## [Short task]
Write out each of the records below verbatim, omitting the pictures.
Start
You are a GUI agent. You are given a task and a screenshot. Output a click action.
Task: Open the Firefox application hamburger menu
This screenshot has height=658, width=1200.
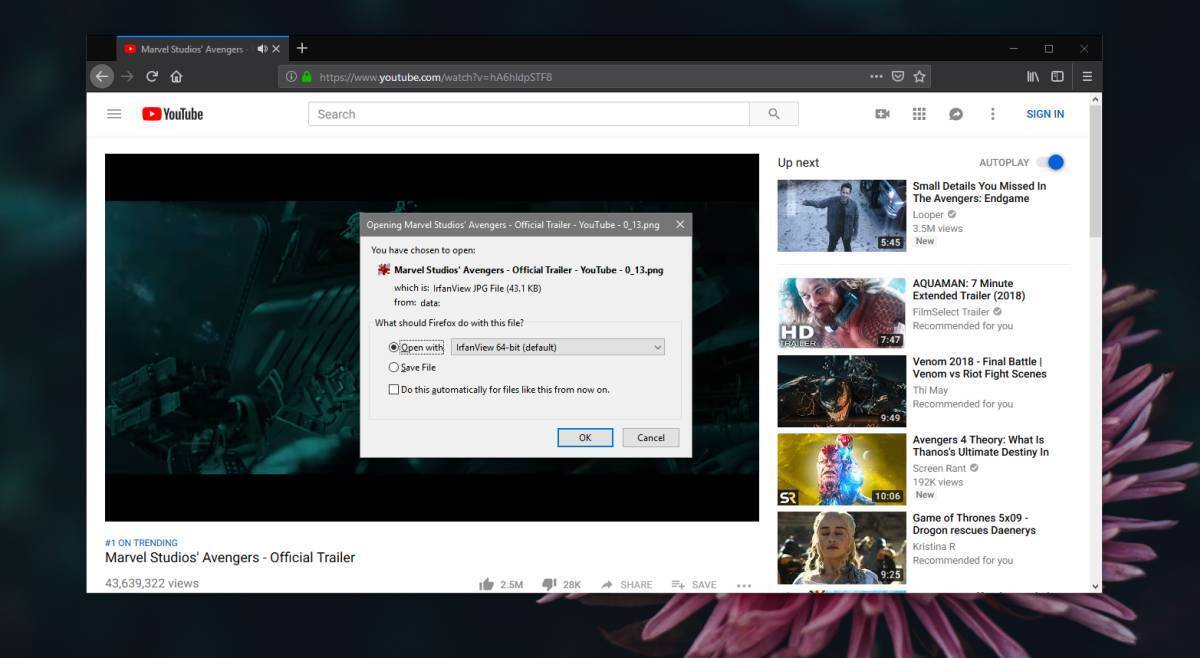1086,77
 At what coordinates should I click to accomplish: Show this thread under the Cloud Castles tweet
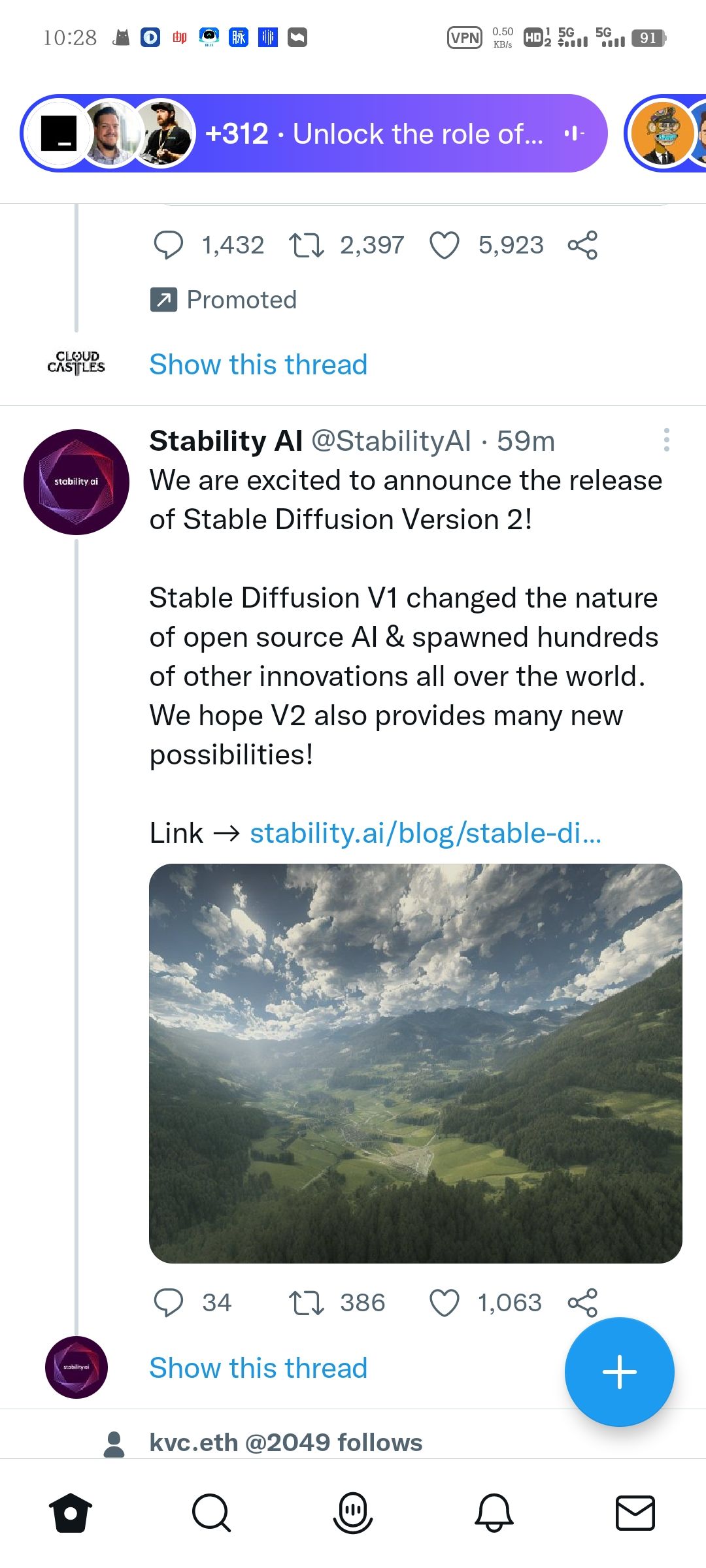[x=258, y=365]
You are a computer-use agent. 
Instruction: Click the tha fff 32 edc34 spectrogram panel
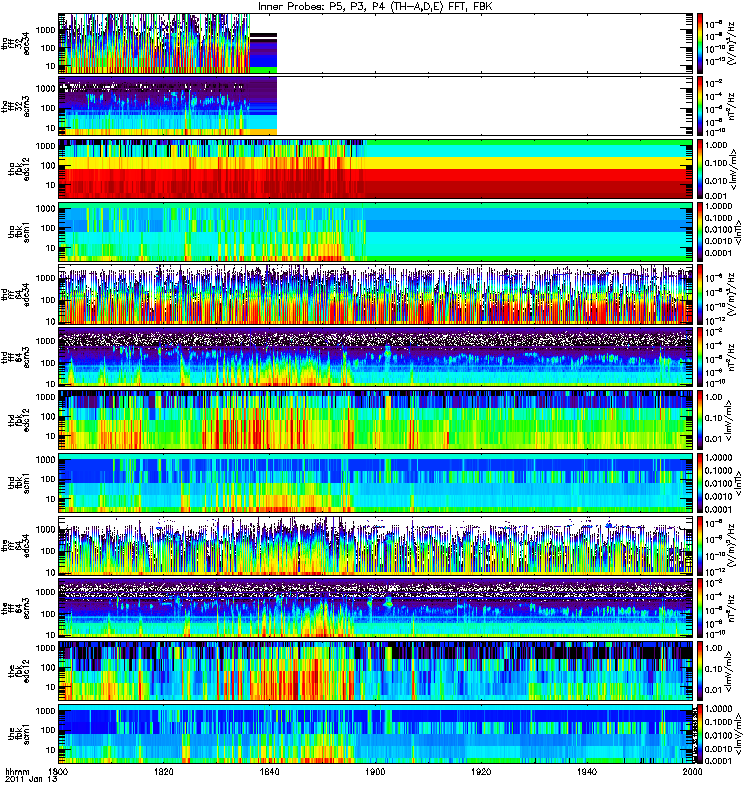point(376,43)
End
## [Correct answer]
You are a GUI agent. You are given a task and a screenshot. Output a click action.
Task: Open the Firefox application hamburger menu
This screenshot has height=658, width=1200.
1086,77
 At what coordinates should I click to accomplish: Show this thread under the Cloud Castles tweet
[x=258, y=365]
You are a computer-use agent. 
Instruction: Click the tha fff 32 edc34 spectrogram panel
point(376,43)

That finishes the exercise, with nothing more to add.